====== Data extract

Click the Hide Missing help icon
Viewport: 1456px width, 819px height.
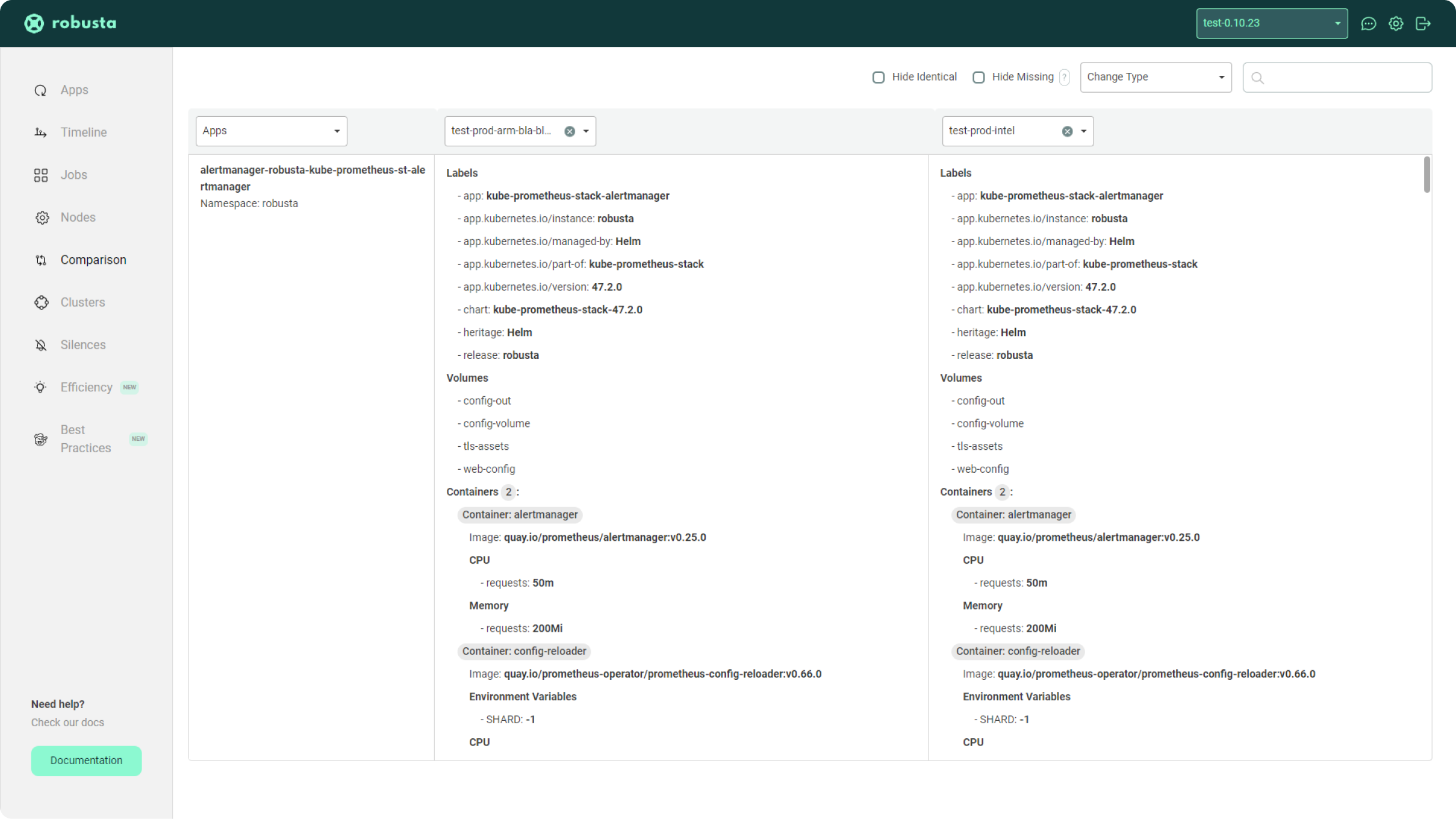[1065, 77]
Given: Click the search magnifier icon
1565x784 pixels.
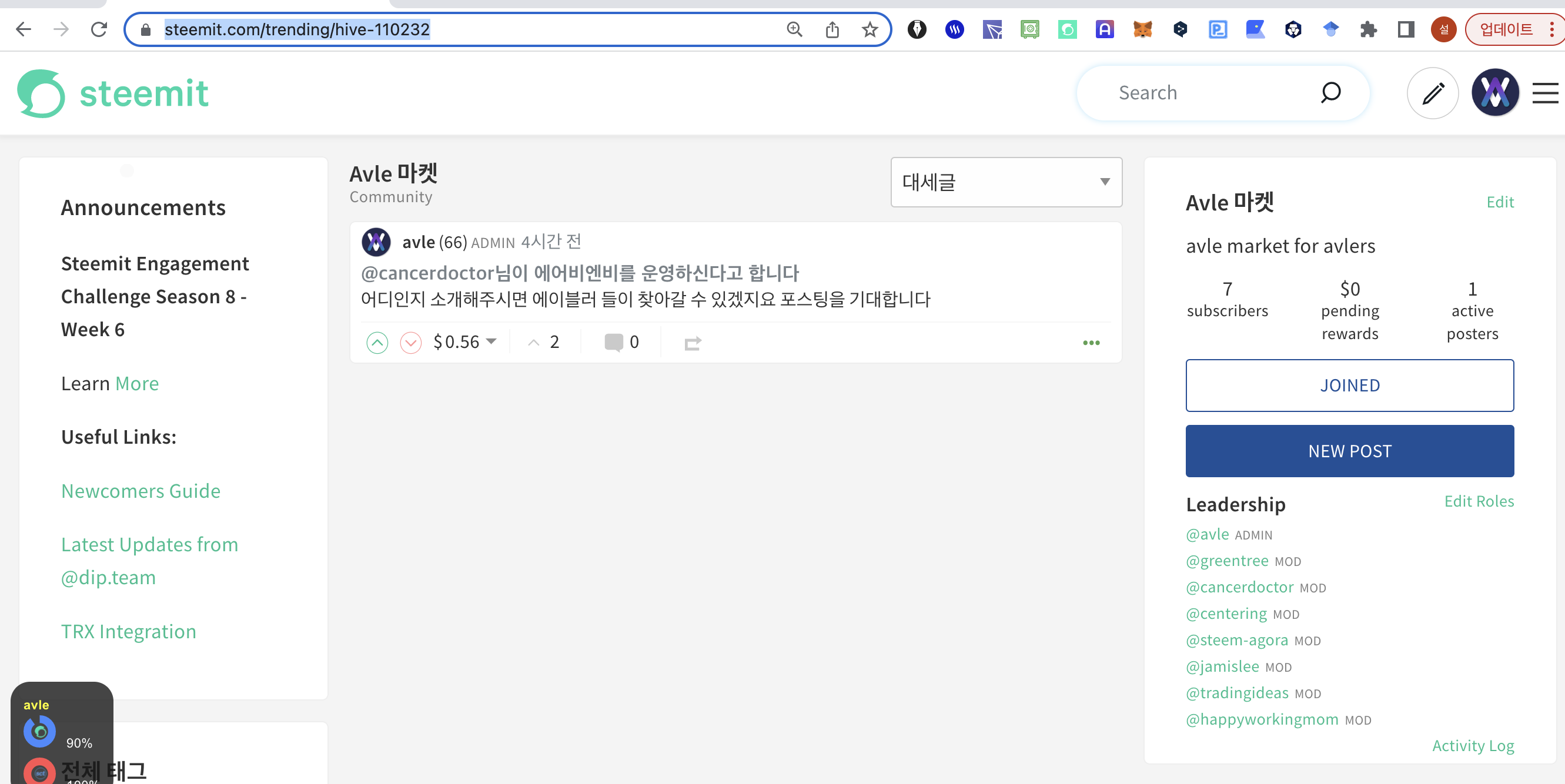Looking at the screenshot, I should (x=1330, y=92).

============

# Your goal
Retype the entries above word for word, minus any images.

# Task solution
Click the Hide Missing help icon
Viewport: 1456px width, 819px height.
[1065, 77]
Given: Click the search magnifier icon
1565x784 pixels.
Looking at the screenshot, I should (x=1330, y=92).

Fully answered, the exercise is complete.